Biocrude and biodiesel are the two renewable liquid fuels that can be produced directly from microalgal biomass. Biocrude can be produced via hydrothermal liquefaction. This thermochemical process uses the entire wet biomass; however, a biomass rich in lipid content produces higher biocrude yield and quality (52, 53). Biodiesel uses the lipid fraction of the algal biomass. Lipid content is therefore a strong proxy for both biocrude and biodiesel yield.
To determine total lipid content, we simultaneously extracted and catalytically (trans)esterified all classes of lipids in algal biomass. We use this analytical-scale acid-catalyzed in situ transesterification method, because this procedure recovers more fatty acids than the traditional two-step extraction and transesterification procedure (54–56). We weighed 20 to 100 mg of dry solids into 16 mm by 100 mm glass tubes sealed with Teflon-lined screw caps. We vigorously stirred solids for 90 min with 2 ml of 99% methanol (MeOH) containing 5% acetyl chloride at 100°C. We stopped the reaction with 1 ml of water and extracted FAMEs into 4 ml total of n-heptane spiked with an internal standard of 100 to 200 mg · liter−1 tricosanoic methyl ester (C23:0 FAME; Supelco, Sigma). We injected 1-μl aliquots onto an HP-InnoWax column (30 m by 0.32 mm by 0.25 μm; J&W 1909BD-113) at an initial oven temperature of 150°C, 10 to 100:1 pulsed split ratio, and 260°C inlet temperature. The temperature was held constant for 3 min and then increased at 6°C · min−1 to 260°C. The flame ionization detector (FID) temperature was 300°C. We used helium as the carrier gas, with a constant flow rate of 1.0 ml · min−1, and N2 as the make-up gas. FAME retention times were identified against a Supelco 37 component FAME mix analytical standard (Sigma). We converted the peak area to mass quantity using the following formula: mg esterx = (mg/liter ISTD in solvent/area ISTD)(liter workup solvent)(area esterx)(RRFISTD,x), where esterx refers to each of the fatty acid groups identified in the algal lipids, ISTD refers to the internal standard used (tricosanoic methyl ester), and RRFISTD,x is the theoretical response factor for each esterx relative to the appropriate internal standard (57).

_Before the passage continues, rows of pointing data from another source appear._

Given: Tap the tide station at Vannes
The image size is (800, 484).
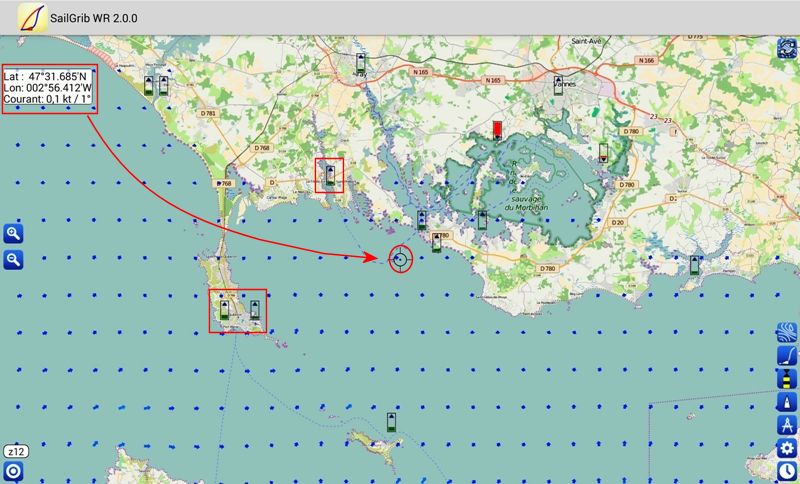Looking at the screenshot, I should pyautogui.click(x=559, y=86).
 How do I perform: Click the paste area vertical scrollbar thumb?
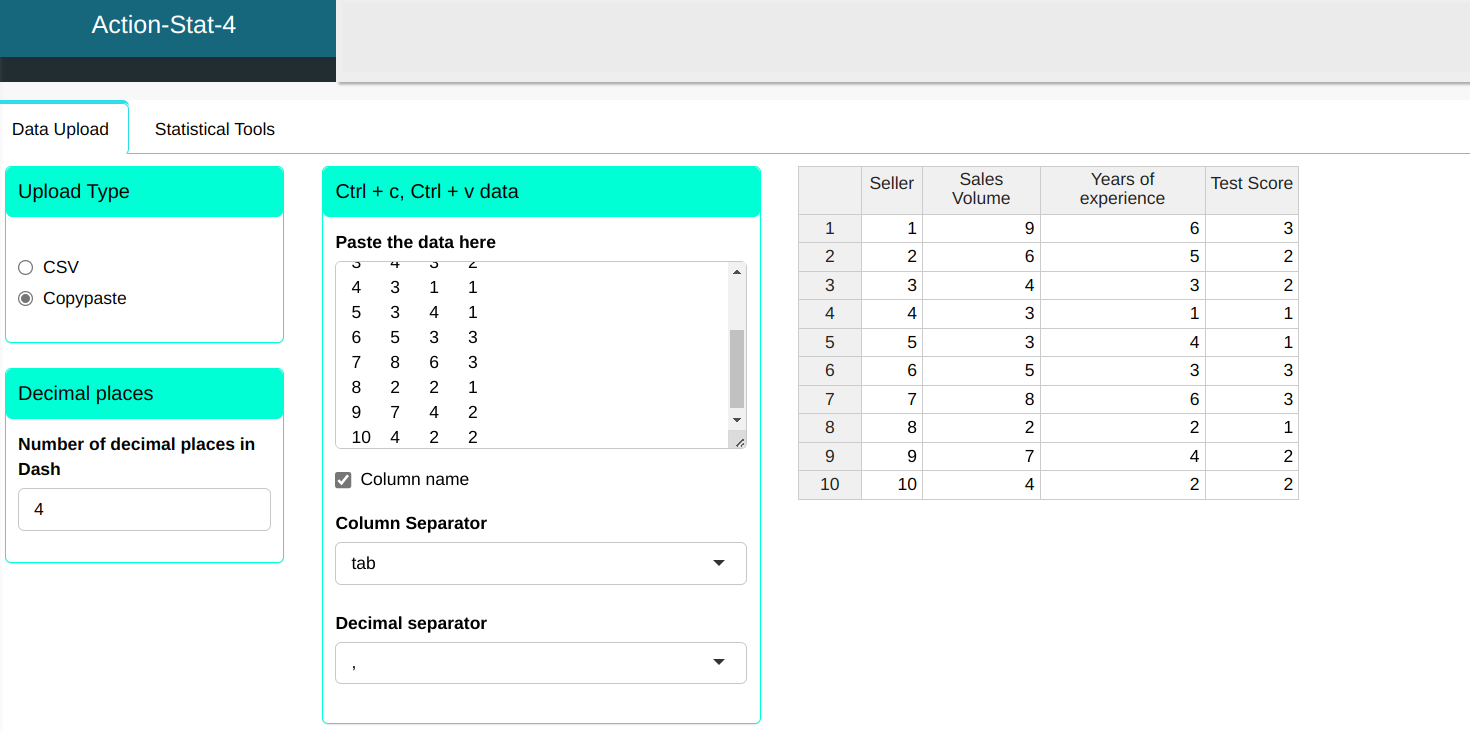(x=737, y=368)
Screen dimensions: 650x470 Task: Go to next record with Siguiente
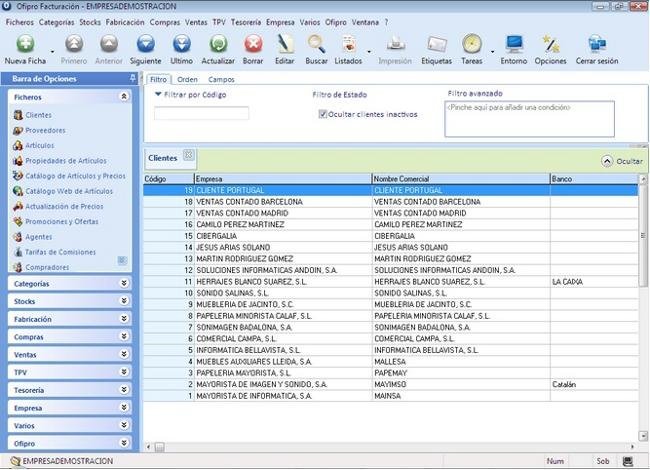click(145, 45)
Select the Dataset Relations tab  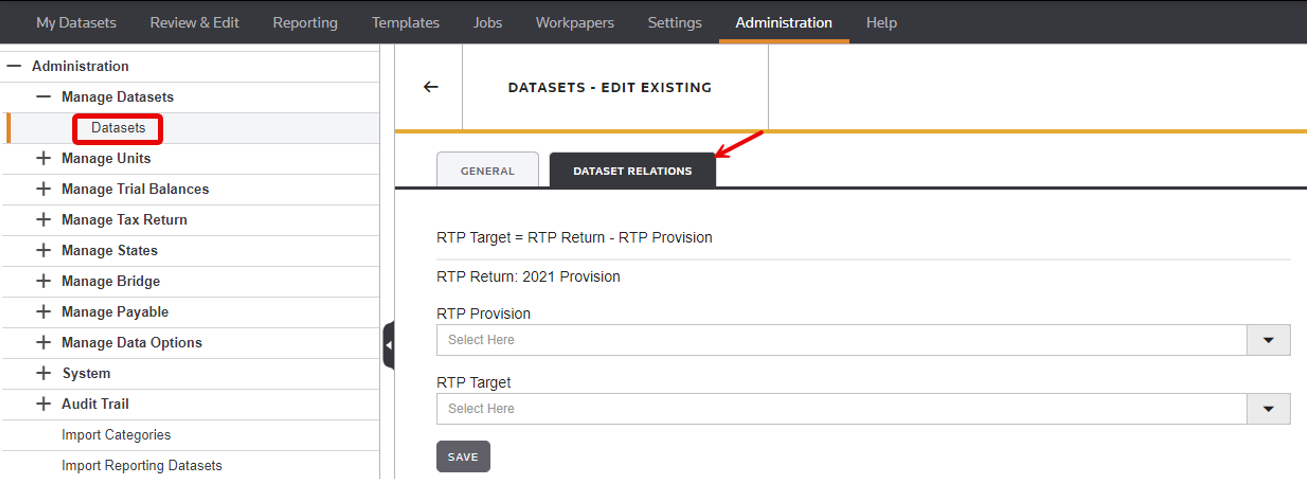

Total FAME content consisted of 28 different fatty acids. The proportions of these different fatty acids were used to calculate two important qualities of extracted total FAME, cetane number and higher heating value. These measures of fuel ignition delay and the quantity of heat released during fuel combustion can be predicted by the molecular weight of the fatty acid methyl ester and the number of double bonds using the equations detailed by Ramírez-Verduzco et al. (58).
Overyielding and multifunctionality statistical analyses.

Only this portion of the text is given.